* _DIRECTIONS FOR THIS TASK_
Among the entries below, take the line with "Where should I click to: Click the Page" and the line with "Task: Enable the Resíduo de Entrada checkbox", and output them and every line between them exactly, with nothing else.

* _RECORDED INFORMATION_
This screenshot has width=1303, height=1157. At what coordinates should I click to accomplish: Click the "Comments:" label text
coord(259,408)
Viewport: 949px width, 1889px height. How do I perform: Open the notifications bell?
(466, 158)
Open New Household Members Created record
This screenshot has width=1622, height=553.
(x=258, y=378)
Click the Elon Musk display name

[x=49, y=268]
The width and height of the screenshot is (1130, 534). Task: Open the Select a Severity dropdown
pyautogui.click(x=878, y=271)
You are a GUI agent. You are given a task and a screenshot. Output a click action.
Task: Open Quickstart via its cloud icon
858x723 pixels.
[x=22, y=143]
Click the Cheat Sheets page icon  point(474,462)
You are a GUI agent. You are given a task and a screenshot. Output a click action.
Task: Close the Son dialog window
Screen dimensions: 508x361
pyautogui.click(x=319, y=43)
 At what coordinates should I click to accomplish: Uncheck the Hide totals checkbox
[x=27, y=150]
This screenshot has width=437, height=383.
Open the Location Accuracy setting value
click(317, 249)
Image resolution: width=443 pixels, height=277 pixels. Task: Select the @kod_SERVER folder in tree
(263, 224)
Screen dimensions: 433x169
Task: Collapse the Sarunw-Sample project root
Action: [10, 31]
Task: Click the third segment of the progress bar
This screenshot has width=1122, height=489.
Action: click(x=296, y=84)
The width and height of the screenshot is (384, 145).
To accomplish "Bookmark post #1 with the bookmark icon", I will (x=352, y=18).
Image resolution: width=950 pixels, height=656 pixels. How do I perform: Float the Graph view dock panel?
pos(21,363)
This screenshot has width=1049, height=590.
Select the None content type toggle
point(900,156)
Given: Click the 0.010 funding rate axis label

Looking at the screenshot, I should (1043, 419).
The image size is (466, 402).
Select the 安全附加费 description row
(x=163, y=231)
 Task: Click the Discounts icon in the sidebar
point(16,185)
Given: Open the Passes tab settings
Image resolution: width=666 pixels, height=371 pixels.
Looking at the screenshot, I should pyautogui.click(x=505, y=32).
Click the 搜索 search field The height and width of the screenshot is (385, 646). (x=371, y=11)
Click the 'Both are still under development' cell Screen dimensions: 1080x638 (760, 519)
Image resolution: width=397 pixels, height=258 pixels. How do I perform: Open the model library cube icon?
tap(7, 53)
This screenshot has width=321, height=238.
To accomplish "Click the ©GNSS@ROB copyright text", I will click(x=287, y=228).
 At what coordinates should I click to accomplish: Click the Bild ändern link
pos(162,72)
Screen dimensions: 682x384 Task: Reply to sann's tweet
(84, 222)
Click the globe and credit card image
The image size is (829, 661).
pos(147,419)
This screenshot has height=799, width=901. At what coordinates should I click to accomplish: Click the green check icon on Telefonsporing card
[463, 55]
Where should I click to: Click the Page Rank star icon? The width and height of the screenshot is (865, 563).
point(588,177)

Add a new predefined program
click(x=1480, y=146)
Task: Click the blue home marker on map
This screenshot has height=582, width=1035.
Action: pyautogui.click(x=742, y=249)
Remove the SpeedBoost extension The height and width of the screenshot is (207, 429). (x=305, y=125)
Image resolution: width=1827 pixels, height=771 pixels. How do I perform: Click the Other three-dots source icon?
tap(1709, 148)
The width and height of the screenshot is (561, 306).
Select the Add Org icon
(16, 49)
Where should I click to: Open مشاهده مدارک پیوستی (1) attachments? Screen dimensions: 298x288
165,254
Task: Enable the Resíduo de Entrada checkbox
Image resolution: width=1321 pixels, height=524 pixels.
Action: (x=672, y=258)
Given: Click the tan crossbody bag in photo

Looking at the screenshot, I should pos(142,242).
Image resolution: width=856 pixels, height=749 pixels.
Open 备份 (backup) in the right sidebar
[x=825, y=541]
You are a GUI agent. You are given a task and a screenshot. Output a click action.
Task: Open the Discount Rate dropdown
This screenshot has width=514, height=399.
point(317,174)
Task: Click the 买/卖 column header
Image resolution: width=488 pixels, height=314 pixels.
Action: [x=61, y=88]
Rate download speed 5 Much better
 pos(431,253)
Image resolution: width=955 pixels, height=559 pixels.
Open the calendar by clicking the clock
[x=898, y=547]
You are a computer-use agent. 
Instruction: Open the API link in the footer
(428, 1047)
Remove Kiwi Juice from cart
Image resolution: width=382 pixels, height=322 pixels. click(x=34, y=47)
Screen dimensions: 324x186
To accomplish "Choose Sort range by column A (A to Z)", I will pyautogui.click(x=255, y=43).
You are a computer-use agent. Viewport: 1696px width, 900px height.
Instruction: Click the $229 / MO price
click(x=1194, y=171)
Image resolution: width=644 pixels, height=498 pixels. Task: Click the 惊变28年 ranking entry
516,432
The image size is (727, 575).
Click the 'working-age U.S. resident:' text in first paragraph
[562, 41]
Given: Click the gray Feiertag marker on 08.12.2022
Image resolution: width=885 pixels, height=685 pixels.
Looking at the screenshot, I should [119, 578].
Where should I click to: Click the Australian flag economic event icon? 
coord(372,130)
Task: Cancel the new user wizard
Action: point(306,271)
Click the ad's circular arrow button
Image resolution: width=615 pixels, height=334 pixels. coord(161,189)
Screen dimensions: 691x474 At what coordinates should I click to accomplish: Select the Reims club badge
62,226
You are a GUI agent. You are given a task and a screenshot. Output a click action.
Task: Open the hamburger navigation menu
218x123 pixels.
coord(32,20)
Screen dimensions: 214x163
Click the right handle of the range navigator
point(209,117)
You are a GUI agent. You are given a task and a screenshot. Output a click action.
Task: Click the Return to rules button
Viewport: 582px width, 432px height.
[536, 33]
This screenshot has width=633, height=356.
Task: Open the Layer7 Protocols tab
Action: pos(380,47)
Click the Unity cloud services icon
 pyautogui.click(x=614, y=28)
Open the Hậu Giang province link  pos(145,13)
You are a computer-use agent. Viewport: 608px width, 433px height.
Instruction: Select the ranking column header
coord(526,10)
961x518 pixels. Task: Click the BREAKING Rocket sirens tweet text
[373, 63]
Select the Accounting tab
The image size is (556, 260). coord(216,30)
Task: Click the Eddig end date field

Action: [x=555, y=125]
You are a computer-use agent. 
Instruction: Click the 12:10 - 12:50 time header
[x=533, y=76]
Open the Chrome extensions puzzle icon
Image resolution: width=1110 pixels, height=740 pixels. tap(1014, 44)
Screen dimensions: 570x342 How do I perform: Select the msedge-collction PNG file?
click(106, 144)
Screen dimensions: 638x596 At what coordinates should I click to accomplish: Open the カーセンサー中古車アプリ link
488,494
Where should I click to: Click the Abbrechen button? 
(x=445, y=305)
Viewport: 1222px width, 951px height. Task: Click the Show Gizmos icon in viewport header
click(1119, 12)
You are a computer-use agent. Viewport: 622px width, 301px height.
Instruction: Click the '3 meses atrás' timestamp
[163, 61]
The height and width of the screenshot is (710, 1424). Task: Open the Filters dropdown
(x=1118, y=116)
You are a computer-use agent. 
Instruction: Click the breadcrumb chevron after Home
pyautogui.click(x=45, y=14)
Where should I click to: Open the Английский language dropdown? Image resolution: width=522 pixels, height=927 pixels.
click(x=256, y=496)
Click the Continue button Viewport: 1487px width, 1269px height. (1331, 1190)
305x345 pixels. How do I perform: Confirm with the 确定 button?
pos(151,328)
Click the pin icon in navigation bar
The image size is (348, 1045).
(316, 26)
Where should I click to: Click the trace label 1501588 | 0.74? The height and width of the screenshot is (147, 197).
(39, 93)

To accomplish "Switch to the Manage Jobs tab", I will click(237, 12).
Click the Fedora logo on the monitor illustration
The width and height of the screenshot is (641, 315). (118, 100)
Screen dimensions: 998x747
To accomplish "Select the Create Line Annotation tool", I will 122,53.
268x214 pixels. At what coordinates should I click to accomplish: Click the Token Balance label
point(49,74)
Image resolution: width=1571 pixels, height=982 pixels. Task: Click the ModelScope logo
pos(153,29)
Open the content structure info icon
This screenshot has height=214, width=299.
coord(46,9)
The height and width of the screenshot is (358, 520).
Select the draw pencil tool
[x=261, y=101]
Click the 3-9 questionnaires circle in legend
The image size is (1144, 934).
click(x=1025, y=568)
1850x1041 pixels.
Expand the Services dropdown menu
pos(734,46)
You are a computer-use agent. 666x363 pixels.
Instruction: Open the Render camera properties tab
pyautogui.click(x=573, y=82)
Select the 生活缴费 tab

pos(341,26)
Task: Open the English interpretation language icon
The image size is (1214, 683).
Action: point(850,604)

* _RESULT OF THE EXERCISE_
Where should I click to: Click the Page Rank star icon? The width and height of the screenshot is (865, 563).
point(588,177)

Add a new predefined program
click(x=1480, y=146)
Task: Click the blue home marker on map
This screenshot has height=582, width=1035.
Action: pyautogui.click(x=742, y=249)
Remove the SpeedBoost extension The height and width of the screenshot is (207, 429). (x=305, y=125)
Image resolution: width=1827 pixels, height=771 pixels. How do I perform: Click the Other three-dots source icon?
tap(1709, 148)
The width and height of the screenshot is (561, 306).
Select the Add Org icon
(16, 49)
Where should I click to: Open مشاهده مدارک پیوستی (1) attachments? Screen dimensions: 298x288
165,254
Task: Enable the Resíduo de Entrada checkbox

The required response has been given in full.